Below is one side of the third section…

And the other side…

Below, Jane B. BroaddusAnother Panic Attack and Lea McComas’ Recovery.

Both of these had lots of surface design and embellishment that worked well with their chosen images.

Below, Melinda Bula’s Good and Plenty and Karol Kusmaul’s Whee at the ALF.

This picture shows more of the texture that was visible on these two quilts than the pictures I had for their entries…so it was nice to see that in real life.

Below, Elizabeth Michellod-Dutheil’s Mal Etre and Judy Kirpich’s Circles No. 5.
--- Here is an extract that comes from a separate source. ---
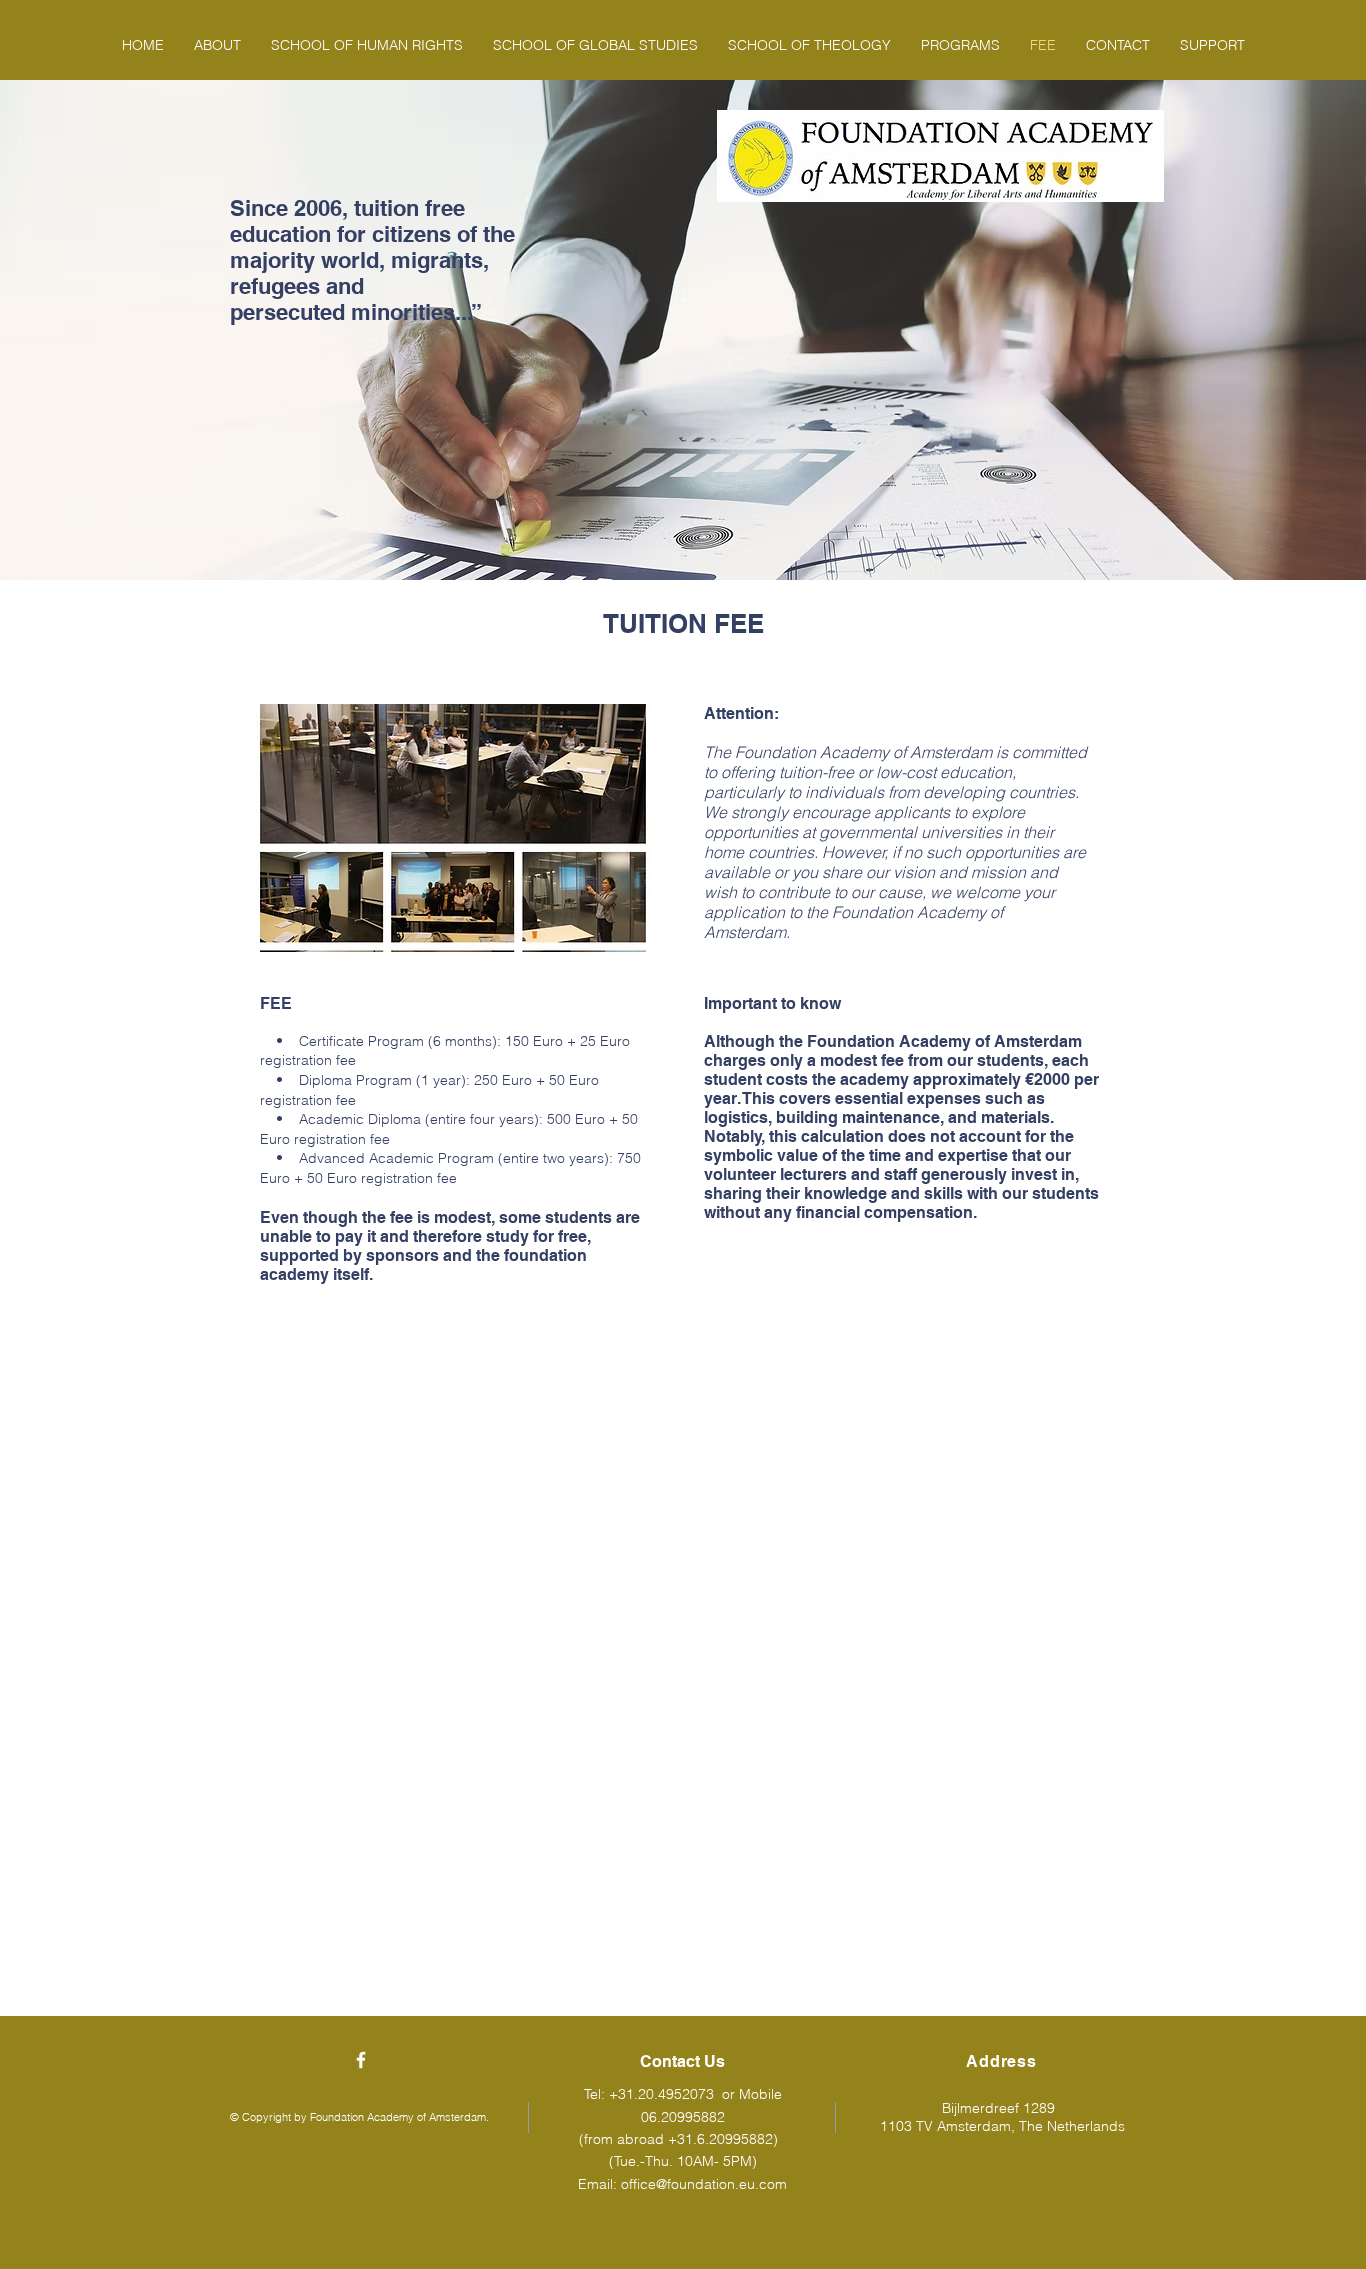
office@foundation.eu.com (704, 2184)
The circles seem to lead the eye from the left piece to the right. It’s always interesting to see it hung in real life, instead of just laid out on paper. It was harder to visualize the works together in the space than I thought it would be…I would think it would be easier if I had them in the space and could choose the hanging order. That said, it is a beautiful show, thanks to all the hard work of the artists and Sue Reno’s decisions on which pieces to include. I’m looking forward to seeing the catalog, which is in process. I’ll announce its availability when I know it’s coming out. I appreciate SAQA for giving me the opportunity through the curator-in-training program to put this exhibit together; Kathleen McCabe, Martha Sielman, Eileen Doughty, Lisa Ellis, and Bill Reker for their help within SAQA with the process, the website, the shipping, and the entry program; Mary Claire Moyer and the Mancuso Brothers for helping SAQA and me, and giving us the exhibition space; and Sue Reno and the artists for working with me to create a great exhibit. The feedback we’ve gotten has been positive, which is a plus.

The show continues through May, following the Mancuso shows in Florida, Virginia, New Jersey, and Colorado, having opened in New Hampshire and already traveled to Pennsylvania and now California. Hopefully we can add some venues to the end of that, because I think the show deserves a gallery space somewhere.